= EXERCISE INSTRUCTIONS =
**1.** In the report on static const initialization, why is initializing such objects at runtime said to be unnecessary? Answer in one to three sentences.
**2.** Translate this sentence from the report on static const initialization into Spanish: "This would be the same behaviour that C has for static const structs and arrays."
**3.** From the report on static const initialization, copy out the stretch from "If a class has" through "int main (void)" without any changes.

= PROVIDED PASSAGE =
......
If a class has a trivial constructor that can be completely inlined and
consists of simply initializing member variables, then static const instances
of this class can be initialized at compile time and placed into .rodata. This
would be the same behaviour that C has for static const structs and arrays.
Example:

struct A {
public:
    inline A (int v) : m_v (v) {}
private:
    int m_v;
};

int main (void)
{
    static const A s_v (42);
    return (0);
}

Compiles to (with -fno-threadsafe-statics):

.globl main
        .type   main, @function
main:
.LFB5:
        cmpb    $0, _ZGVZ4mainE3s_v
        jne     .L2
        movl    $42, _ZZ4mainE3s_v
        movb    $1, _ZGVZ4mainE3s_v
.L2:
        xorl    %eax, %eax
        ret

With the object being initialized at runtime as if it mattered. Because the
values of the member variables can not be changed after initialization, there
is no reason to do this at runtime. Because the constructor doesn't do
anything, this would not conflict with C++'s create-on-call mandate.
......
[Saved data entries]
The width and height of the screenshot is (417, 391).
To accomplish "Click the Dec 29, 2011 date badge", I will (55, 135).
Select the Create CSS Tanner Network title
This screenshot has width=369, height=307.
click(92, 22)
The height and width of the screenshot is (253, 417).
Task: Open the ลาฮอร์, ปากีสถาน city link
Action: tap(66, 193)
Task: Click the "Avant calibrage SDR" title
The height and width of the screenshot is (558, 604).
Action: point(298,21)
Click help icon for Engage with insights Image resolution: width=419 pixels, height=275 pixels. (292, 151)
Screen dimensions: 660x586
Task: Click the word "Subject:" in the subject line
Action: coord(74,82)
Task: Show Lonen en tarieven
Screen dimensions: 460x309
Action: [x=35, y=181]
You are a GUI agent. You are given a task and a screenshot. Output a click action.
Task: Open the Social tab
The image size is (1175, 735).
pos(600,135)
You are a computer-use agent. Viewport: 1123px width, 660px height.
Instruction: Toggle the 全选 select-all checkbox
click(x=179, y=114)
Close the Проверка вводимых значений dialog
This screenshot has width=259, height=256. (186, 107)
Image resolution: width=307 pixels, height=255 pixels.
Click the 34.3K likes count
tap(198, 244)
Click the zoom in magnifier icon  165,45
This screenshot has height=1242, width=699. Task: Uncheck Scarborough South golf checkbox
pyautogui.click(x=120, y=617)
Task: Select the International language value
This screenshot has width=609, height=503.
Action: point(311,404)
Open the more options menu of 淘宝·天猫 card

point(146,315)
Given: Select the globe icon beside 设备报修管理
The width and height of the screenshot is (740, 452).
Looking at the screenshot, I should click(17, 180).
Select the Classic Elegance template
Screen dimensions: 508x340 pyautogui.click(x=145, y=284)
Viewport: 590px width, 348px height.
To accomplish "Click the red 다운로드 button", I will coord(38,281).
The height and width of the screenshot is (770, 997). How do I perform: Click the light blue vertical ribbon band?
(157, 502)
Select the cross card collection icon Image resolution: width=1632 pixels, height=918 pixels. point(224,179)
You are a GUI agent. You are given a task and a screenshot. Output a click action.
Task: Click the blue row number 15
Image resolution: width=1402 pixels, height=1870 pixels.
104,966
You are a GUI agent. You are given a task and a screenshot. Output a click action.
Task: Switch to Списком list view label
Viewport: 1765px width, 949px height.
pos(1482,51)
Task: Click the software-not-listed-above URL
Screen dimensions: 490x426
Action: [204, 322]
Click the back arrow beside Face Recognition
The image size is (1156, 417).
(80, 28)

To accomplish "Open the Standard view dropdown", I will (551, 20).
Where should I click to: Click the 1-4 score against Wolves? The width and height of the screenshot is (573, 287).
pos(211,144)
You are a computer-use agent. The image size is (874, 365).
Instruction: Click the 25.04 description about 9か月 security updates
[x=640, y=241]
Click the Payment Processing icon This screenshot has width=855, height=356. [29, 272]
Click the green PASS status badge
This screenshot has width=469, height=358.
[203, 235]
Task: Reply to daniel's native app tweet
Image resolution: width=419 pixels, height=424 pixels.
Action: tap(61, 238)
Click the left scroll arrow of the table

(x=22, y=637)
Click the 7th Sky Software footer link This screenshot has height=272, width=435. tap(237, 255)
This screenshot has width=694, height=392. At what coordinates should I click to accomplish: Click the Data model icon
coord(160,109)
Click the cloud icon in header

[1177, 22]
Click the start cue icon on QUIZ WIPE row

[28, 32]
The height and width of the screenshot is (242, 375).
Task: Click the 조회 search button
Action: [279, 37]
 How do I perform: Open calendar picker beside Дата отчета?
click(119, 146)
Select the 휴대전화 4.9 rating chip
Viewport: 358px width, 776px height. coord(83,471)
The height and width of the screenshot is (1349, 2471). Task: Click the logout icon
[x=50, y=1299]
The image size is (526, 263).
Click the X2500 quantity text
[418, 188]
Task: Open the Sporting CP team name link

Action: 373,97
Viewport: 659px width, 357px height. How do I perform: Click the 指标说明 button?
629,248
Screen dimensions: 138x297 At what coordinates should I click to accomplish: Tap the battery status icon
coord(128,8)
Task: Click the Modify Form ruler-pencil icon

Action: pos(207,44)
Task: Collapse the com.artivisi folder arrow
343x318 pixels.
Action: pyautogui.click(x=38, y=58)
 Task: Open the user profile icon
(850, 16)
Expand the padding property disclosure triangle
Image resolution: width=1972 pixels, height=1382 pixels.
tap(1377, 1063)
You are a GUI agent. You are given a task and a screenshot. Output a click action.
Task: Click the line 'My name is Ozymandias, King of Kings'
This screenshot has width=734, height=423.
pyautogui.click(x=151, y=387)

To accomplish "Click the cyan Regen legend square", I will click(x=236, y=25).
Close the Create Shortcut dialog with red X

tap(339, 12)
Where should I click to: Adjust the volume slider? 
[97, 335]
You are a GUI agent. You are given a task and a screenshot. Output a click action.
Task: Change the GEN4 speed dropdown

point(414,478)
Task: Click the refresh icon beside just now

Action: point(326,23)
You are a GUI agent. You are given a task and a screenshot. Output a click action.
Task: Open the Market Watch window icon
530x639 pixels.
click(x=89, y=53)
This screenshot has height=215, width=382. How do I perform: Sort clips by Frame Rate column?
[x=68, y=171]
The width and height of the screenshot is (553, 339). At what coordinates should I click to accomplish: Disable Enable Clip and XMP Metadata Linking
......
= SOLUTIONS =
**1.** Runtime initialization is unnecessary because the member variables' values cannot be changed after initialization. The values can therefore be fixed at compile time.

**2.** Este sería el mismo comportamiento que tiene C para las estructuras y los arreglos static const.

**3.**
If a class has a trivial constructor that can be completely inlined and
consists of simply initializing member variables, then static const instances
of this class can be initialized at compile time and placed into .rodata. This
would be the same behaviour that C has for static const structs and arrays.
Example:

struct A {
public:
    inline A (int v) : m_v (v) {}
private:
    int m_v;
};

int main (void)